Los chicos intentaban ligar con ella. «Al principio son todos dulces y cariñosos, pero luego empiezan a beber o a engañarte. No sé qué es peor. No te dejes engañar, hija. Yo también fui joven. Tu padre no bebía cuando nos conocimos. ¿Qué le pasó después?», decía su madre.
Lucía recordaba sus palabras y rechazaba a todos. Había visto suficiente.
Su madre, el día de paga, compraba provisiones: pasta, azúcar, latas… algo que durara. Su padre gastaba en alcohol, pero nunca faltaba comida, aunque fuera simple. Ahora ella hacía lo mismo.
Iba hacia casa con una bolsa pesada cuando un chico, distraído con el móvil, chocó con ella.
«Perdona», dijo él, alzando la vista.
Lucía quiso contestar con ira, pero su mirada era sincera.
«No pasa nada, yo tampoco miré», respondió, sonriendo.
El chico, Alejandro, se ofreció a ayudarla. Dudó, pero le entregó la bolsa. No podía ser mala persona alguien con una sonrisa así. Caminaron juntos, pero no le permitió llegar hasta su puerta.
Al día siguiente, él apareció en el trabajo. Dijo que fue casualidad, pero ella no se lo creyó. Empezaron a salir.
Alejandro confesó que estaba divorciado, que adoraba a su hija pequeña. Dejó el piso a su ex y vivía con un amigo. «Nos casamos por tontería. No teníamos nada en común.»

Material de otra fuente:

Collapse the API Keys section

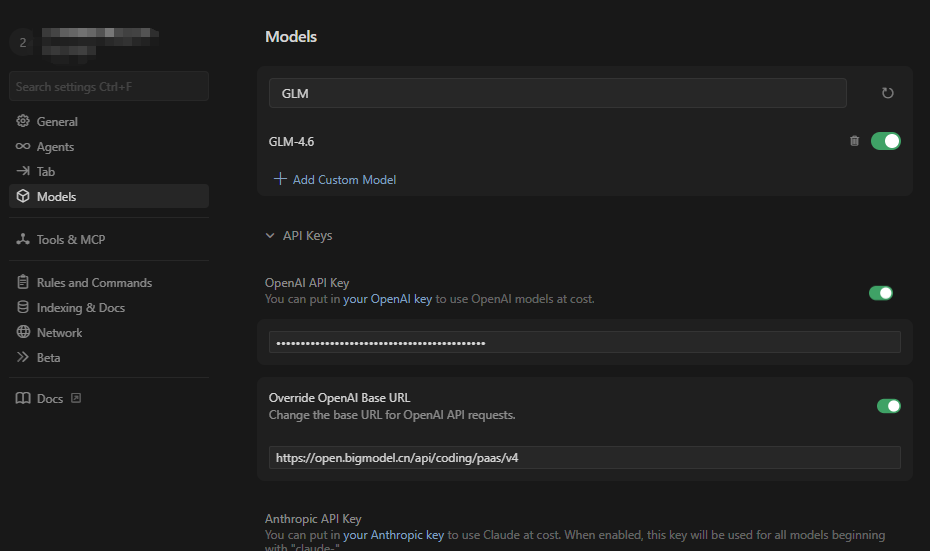coord(269,236)
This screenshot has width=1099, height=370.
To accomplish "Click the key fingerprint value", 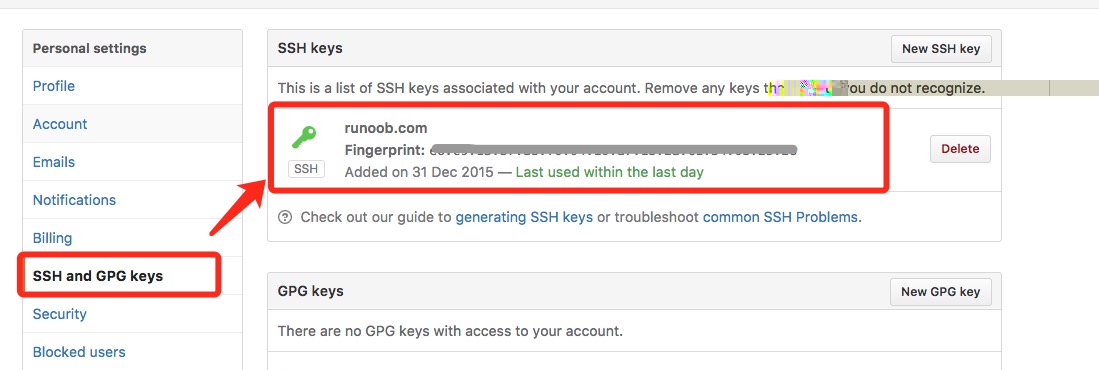I will tap(614, 150).
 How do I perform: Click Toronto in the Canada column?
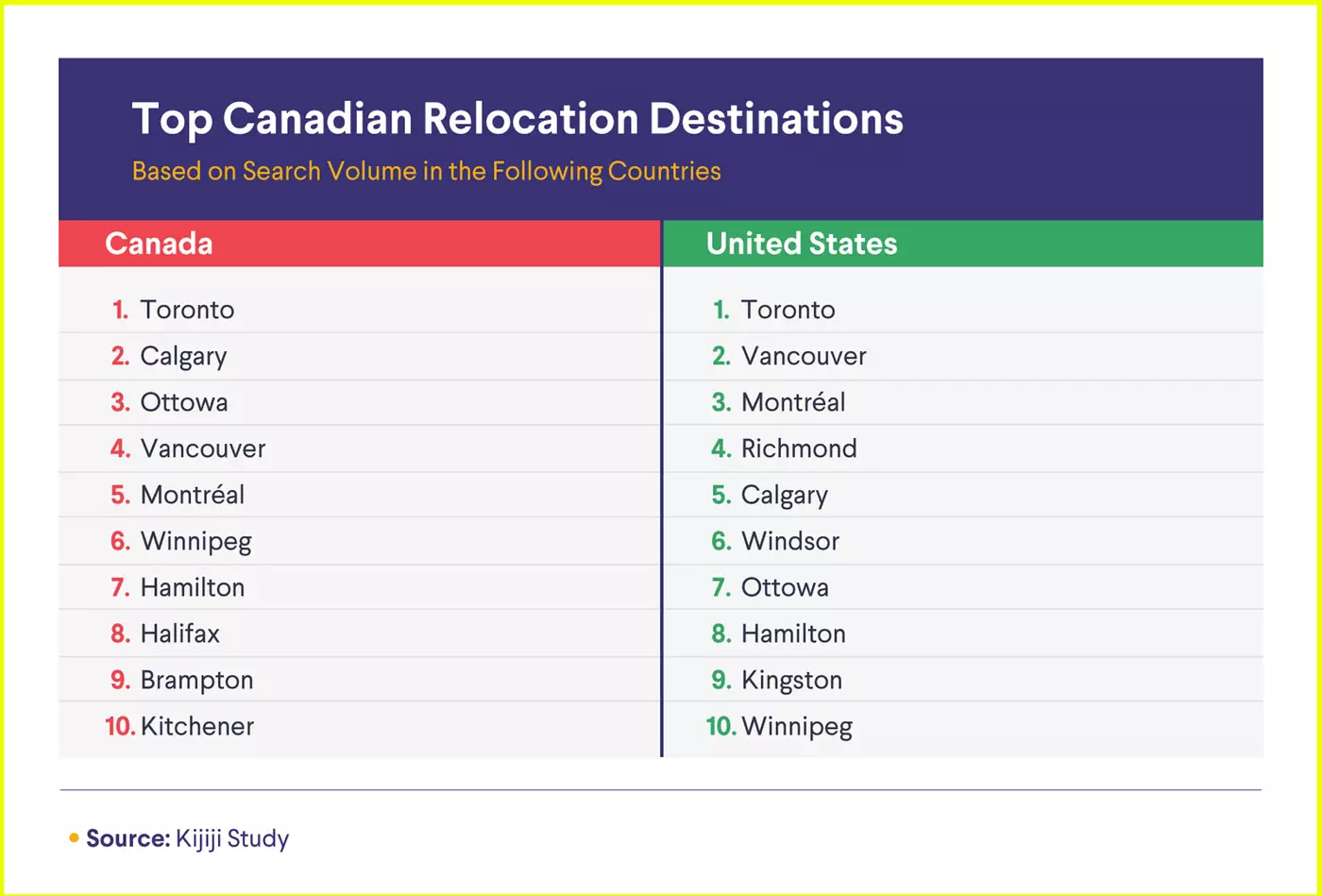coord(187,310)
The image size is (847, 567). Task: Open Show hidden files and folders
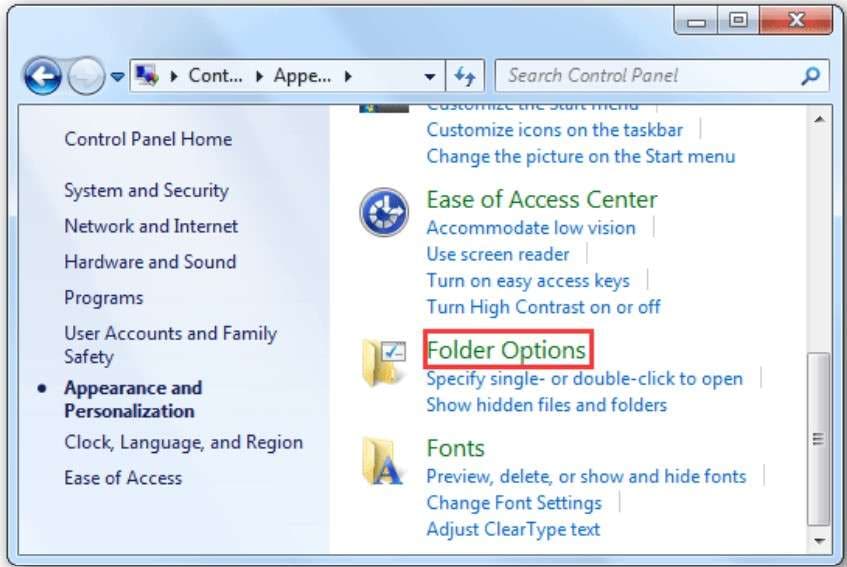(x=546, y=405)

Hablaba mucho de su hija, y Lucía pensó que quizá podía confiar en alguien que amaba a los niños. Un mes después, él propuso vivir juntos.

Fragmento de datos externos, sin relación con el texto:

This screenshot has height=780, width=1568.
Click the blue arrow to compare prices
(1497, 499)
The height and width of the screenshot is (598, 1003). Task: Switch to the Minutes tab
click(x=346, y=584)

«Busquemos un sitio mejor, cerca del centro. Será más fácil así.»
Ella aceptó, feliz. Por fin tendría una familia normal. Se mudaron a un piso amplio, celebraron su nueva vida. Alejandro hablaba de hijos, de un futuro. Lucía no soñaba con bodas, pero creyó que todo sería distinto.
Él pagó dos meses de alquiler por adelantado. Al tercero, con voz culpable, le dijo que no podía más. Lucía miró por última vez ese lugar donde creyó encontrar felicidad y cerró la puerta, susurrando una promesa al hijo que esperaba en la incubadora: «Todo irá bien, cariño. Estaremos lejos de esto.»